Be carefull with HTTPS
Every time you use SSL between webserver and browser, the process of encrypting and decrypting is added on both sides. Also there is a slight overhead in bandwidth. The Magento site runs slightly faster if you disable SSL for all or just a few pages. However, this “win” is so small compared to the other wins on this page, that it should only be handled with caution. The gained bandwidth is non-vital, while almost all computers nowadays have CPU-power with which the encryption/decryption process takes place in microseconds.
Magento in the cloud
While CDNs could be used to optimize the bandwidth for static content, the Magento application could also be optimized in the same way by using cloud computing.

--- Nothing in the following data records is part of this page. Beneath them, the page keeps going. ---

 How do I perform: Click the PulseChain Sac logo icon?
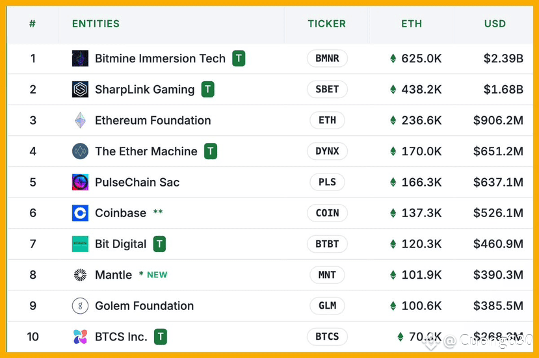coord(80,182)

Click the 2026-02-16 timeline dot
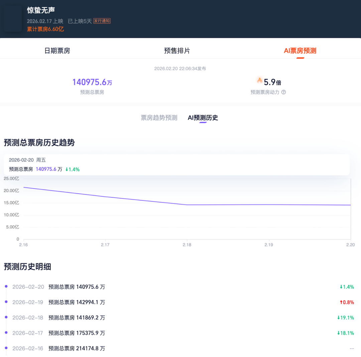pos(6,348)
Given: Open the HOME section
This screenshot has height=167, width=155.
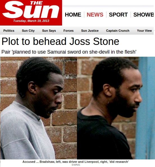Looking at the screenshot, I should point(73,15).
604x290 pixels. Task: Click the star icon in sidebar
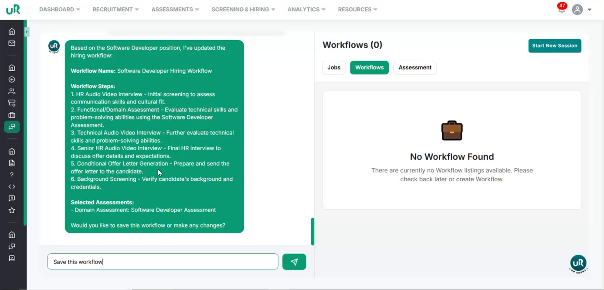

Memory-based filesystem for dynamic data
By storing dynamic data (var/cache, var/session) on a memory-based filesystem like RAMdisk or tmpfs, the disk I/O is decreased.
Disable Apache htaccess-files
When allowing the usage of htaccess-files, Apache needs to inspect every directory in its path to see if an htaccess-file is present. By moving the Apache configuration-directives from the htaccess-file to the VirtualHost configuration-file, and disabling htaccess-files all together, the Apache execution-time is decreased. This tip probably applies in most cases only to dedicated servers.
Use Nginx or Litespeed
While the Apache webserver is very flexible in its configurations, there are other webservers that are better optimized regarding memory usage: By replacing Apache with either Nginx or Litespeed, you could speed up the Magento scripts even more. Both webservers require manual configuration to allow for SEF URLs.
Use lazyload for images
When a page is loading, a visitor is often waiting for images on that page to load. Depending on the number and size of these images, this can take some time. Instead of loading images at once when the page is loaded, you can also add the LazyLoad JavaScript effect that makes sure only visible images (within the browser screen) are loaded, while remaining images are only loaded once the visitor scrolls down.
Minimize Apache logging
If Apache logging is minimized, less file operations are needed for every incoming request. Ofcourse less logging also means less insight when something goes wrong. An alternative is to optimize the filesystem on which Apache logs are stored. By default, Apache logs to the /var filesystem – but there’s no need to enable things like journalling for that filesystem.
Disable local Magento modules
If your site does not need local Magento modules, you could choose to skip the search for local modules alltogether. Within the app/etc/local.xml file, you will find an XML-tag allowing you to do so.